## TRECHO DO TEXTO
========================================================================

Quem acha que o carnaval acaba oficialmente na terça-feira se engana. Em Belo Horizonte, já se tornou tradição o desfile temático e libertário do Bloco do Manjericão na madrugada de quarta-feira de cinzas. O local da concentração é sempre um mistério e os organizadores só divulgam às vésperas do desfile.
Desde 2016, o Bloco do Manjericão, passou a se reunir às 4h20 da madrugada para se despedir da folia em uma cidade que se tornou referência do carnaval no Brasil. Esse ano o desfile aconteceu na avenida José Cândido da Silveira, no Cidade Nova, região Nordeste da cidade, e a marcha seguiu pela Cristiano Machado, no sentido centro.
“Desde as primeiras edições do desfile, os locais são escolhidos dando preferência para parques, matas, florestinhas e locais bonitos para se ver o sol nascer. Esse ano, por exemplo, escolhemos o único parque linear que existe em BH.”, justifica, um dos organizadores do bloco.
O Bloco do Manjericão traz como tema principal o debate sobre a legalização da maconha. Seus foliões vão fantasiados de verde e levam consigo plantas, folhas de manjericão atrás da orelha e entoam juntos a celebre canção que virou o hino oficial do bloco –‘Hoje comigo ninguém pode’. O Bloco ressalta em sua letra o valor medicinal e recreacional da erva, incentiva também em algumas paródias das marchinhas de carnaval tradicionais a liberação para o plantio caseiro e sua descriminalização.
“Não vou comprar manjericão
Eu vou plantar no meu jardim
Se todo mundo plantar um
Manjericão! Não vai faltar pra mim
Manjericão é muito bom
Manjericão é natural
Manjericão para a bronquite
Manjericão para abrir o apetite
Vão Manjericão! Depois te encontro na larica do Bolão…”
(ouça a música: www.youtube.com/watch?v=gIh0l5u7mVo )
Luiza Therezo, 24, é produtora audiovisual e participa do bloco desde 2013. Ela defende a bandeira e acredita que a legalização e regulamentação da planta traria mais benefícios coletivos do que individuais, como a diminuição da violência e a criminalização da população mais pobre. “Tenho muito carinho pelo bloco porque além de ser uma folia gostosa levanta uma bandeira que acho importante. Defendo a legalização ou regulamentação porque acredito nos benefícios coletivos que isso traria. (…) A criminalização da maconha é injusta e hipócrita: leva uma parte da população para cadeia enquanto os privilegiados traficam e usam drogas à vontade. Acredito que muito da violência diminuiria se não houvesse mais tráfico de maconha”.

========================================================================

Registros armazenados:
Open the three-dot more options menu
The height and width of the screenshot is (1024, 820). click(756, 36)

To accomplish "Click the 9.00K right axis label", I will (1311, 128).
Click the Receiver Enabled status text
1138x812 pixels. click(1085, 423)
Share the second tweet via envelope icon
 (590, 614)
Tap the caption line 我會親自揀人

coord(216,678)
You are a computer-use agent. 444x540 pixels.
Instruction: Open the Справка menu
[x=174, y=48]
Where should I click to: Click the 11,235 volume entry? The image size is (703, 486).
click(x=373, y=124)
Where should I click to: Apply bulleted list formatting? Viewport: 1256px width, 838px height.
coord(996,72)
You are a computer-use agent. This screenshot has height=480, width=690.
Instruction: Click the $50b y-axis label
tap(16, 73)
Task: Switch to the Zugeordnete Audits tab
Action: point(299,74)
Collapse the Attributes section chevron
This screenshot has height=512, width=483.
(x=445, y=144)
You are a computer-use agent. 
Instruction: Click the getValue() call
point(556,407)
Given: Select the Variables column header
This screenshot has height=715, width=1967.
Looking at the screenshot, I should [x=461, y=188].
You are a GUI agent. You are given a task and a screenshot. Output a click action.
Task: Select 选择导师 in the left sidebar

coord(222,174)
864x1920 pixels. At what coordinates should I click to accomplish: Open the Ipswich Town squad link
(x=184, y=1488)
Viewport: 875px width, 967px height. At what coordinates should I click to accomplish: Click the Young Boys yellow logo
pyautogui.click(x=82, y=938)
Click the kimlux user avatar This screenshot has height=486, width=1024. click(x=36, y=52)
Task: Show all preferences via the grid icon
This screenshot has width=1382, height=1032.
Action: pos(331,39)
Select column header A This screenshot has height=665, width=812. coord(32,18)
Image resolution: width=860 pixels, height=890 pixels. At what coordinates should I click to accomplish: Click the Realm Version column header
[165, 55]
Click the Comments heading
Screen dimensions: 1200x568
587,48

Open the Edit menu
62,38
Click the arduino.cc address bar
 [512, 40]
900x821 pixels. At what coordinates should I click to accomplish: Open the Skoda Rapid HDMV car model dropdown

========================================================================

## TESTE SUA COMPREENSÃO
**1.** Qual canção se tornou o hino oficial do bloco, segundo o texto sobre o Bloco do Manjericão?
**2.** Retome o texto sobre o Bloco do Manjericão a partir do ponto em que ele termina.

## RESPOSTAS DO EXERCÍCIO
**1.** A canção "Hoje comigo ninguém pode".

**2.**
Luiza ainda faz referência à operação da Polícia Federal que apreendeu em novembro de 2013 um helicóptero com 450 kg de pasta base de cocaína na fazenda da família de Aécio Neves (PSDB), pertencente ao senador Zezé Perrela(PMDB). Hoje, 5 anos pós operação ninguém foi punido, inclusive o dono do helicóptero é hoje Secretário Nacional do Futebol no governo Temer. “Como é possível aceitar que um político tenha seu helicóptero apreendido abarrotado de cocaína e continue livre enquanto são presas pessoas com pequeno porte de maconha?”, se indigna Luiza.
Outra pessoa que passava na rua e acabou entrando na folia do bloco foi o Sr.Geraldo, 59, mais conhecido como ‘boiadeiro’. Ele relembra que participou pela primeira vez do carnaval em Belo Horizonte aos 11 anos e afirma já ter feito uso da erva quando era mais jovem, mas que atualmente não faz mais uso. “Eu vou no carnaval desde os 11 anos. No meu tempo as pessoas cheirava ‘loló’, gostava de maconha e era proibido. Hoje ainda é proibido, mas pelo menos é liberado pra andar com um pouco, né? Eu não fumo mais não, não mexo com mais nada disso, mas eu sou liberal, todo mundo deveria ser, a vida é de cada um e cada um deveria cuidar bem da sua. Por exemplo, os gays. Já fui nessas festas de LGBT, que fala, né? Eu não sou contra não, cada um tem que ser feliz do jeito que quiser.”
O bloco encerrou o desfile por volta de meio dia e prometeu ainda mais animação para o ano de 2019.